7. Potentialities and Applications of LSMs
- Enhanced Semantic Understanding and Robust Reasoning: Perhaps the most significant potentiality lies in achieving a deeper level of semantic comprehension. By linking signifiers/representamens to explicit conceptual representations (Signifieds) and grounding them in world models or perception (Objects), LSMs can move beyond surface-level pattern matching. This enables superior ambiguity resolution; for instance, the meaning of "bank" (river vs. financial institution) could be resolved not just by surrounding words but by consulting the LSM’s internal world model or knowledge base to determine the relevant context (e.g., is the discussion about geography or finance?). Similarly, understanding nuance, irony, and metaphor often requires accessing conceptual knowledge and world understanding that LLMs lack. An LSM could potentially interpret "My lawyer is a shark" not just as a common idiom but by mapping relevant conceptual properties (predatory, aggressive) from the ’shark’ concept onto the ’lawyer’ concept within a specific interactional context. Crucially, LSMs promise far more robust reasoning. Equipped with internal world models, causal representations, and potentially integrated symbolic logic modules, they could perform reliable commonsense reasoning (e.g., inferring that putting water in a sieve results in it flowing through, based on object properties and physical principles), causal inference (e.g., diagnosing a system failure by tracing causal chains within its model, not just correlating symptoms described in text; [45,46]), and counterfactual reasoning ("What would have happened if the temperature had been lower?"). This contrasts sharply with LLMs, whose reasoning is often brittle, susceptible to superficial changes in phrasing, and struggles with novel scenarios not explicitly covered by training data patterns [6,14,15]. LSMs could reason about the world, not just from textual descriptions of it.

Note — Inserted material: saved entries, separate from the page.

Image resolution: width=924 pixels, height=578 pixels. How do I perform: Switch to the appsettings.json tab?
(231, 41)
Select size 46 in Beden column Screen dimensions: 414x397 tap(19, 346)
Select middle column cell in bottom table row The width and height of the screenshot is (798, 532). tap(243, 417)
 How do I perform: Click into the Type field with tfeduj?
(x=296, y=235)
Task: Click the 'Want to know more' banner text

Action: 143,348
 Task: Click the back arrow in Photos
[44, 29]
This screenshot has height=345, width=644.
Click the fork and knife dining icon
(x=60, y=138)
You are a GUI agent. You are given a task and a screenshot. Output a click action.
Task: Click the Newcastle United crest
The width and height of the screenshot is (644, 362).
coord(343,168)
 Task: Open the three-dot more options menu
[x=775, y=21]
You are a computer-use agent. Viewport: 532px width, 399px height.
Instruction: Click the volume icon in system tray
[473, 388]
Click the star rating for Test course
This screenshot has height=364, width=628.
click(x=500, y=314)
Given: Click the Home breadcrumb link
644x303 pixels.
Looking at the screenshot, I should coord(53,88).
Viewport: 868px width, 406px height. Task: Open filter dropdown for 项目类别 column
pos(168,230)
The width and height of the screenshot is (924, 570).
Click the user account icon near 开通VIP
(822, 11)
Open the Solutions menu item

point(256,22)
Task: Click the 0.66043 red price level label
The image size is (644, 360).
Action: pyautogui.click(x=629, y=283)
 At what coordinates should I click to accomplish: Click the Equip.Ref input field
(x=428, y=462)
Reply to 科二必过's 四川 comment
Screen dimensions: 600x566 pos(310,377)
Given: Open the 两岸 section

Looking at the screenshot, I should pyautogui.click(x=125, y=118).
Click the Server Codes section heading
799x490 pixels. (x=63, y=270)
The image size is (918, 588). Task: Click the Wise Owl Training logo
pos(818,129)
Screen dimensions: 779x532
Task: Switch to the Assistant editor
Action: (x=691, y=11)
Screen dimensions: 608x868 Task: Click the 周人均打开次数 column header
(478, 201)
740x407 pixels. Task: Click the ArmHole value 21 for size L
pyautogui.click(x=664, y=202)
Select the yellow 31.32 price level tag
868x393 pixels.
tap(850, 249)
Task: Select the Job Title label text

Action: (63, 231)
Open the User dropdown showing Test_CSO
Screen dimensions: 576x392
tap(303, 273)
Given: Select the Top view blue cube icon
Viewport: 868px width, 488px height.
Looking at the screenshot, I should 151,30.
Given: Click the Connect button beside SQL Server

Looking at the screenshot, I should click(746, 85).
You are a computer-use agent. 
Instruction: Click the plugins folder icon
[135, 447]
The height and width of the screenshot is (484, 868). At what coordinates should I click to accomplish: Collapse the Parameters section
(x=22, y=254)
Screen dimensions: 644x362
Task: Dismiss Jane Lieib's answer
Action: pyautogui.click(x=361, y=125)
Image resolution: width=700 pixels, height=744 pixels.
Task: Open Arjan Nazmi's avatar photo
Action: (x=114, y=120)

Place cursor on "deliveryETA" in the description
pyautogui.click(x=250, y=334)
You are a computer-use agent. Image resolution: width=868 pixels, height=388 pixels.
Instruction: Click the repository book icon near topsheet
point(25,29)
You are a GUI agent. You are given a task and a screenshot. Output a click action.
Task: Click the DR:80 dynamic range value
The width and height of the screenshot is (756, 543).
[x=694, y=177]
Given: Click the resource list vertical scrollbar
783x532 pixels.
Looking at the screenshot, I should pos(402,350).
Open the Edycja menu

- Improved Reliability, Trustworthiness, and Factuality: The pervasive issue of hallucination in LLMs [10,11] stems directly from their lack of grounding. LSMs offer potential solutions by design. Grounding mechanisms provide pathways for verification. An LSM asked about the capital of France could potentially verify the answer ("Paris") by cross-referencing its internal knowledge base (knowledge-based grounding) or even, in principle, accessing external, trusted data sources linked to its Object representation layer. Perceptual grounding allows verification against observed reality; an embodied LSM describing a room could ground its statements in its actual visual input. Furthermore, the internal world model enables consistency checking. If an LSM asserts "Object A is inside Box B" and later asserts "Object A is on Table C" without describing a transfer action, its internal world model would register an inconsistency, potentially triggering clarification requests or self-correction, unlike LLMs which can easily contradict themselves across turns. This inherent capacity for verification and consistency maintenance promises significantly higher factual reliability. This is critical for deploying AI in high-stakes domains such as medicine (diagnostics, treatment information), finance (market analysis, advice), legal research, journalism, and education, where the cost of inaccurate or fabricated information generated by current LLMs is unacceptably high [55]. LSMs could become trustworthy sources of information and analysis precisely because their knowledge is structured, grounded, and internally consistent.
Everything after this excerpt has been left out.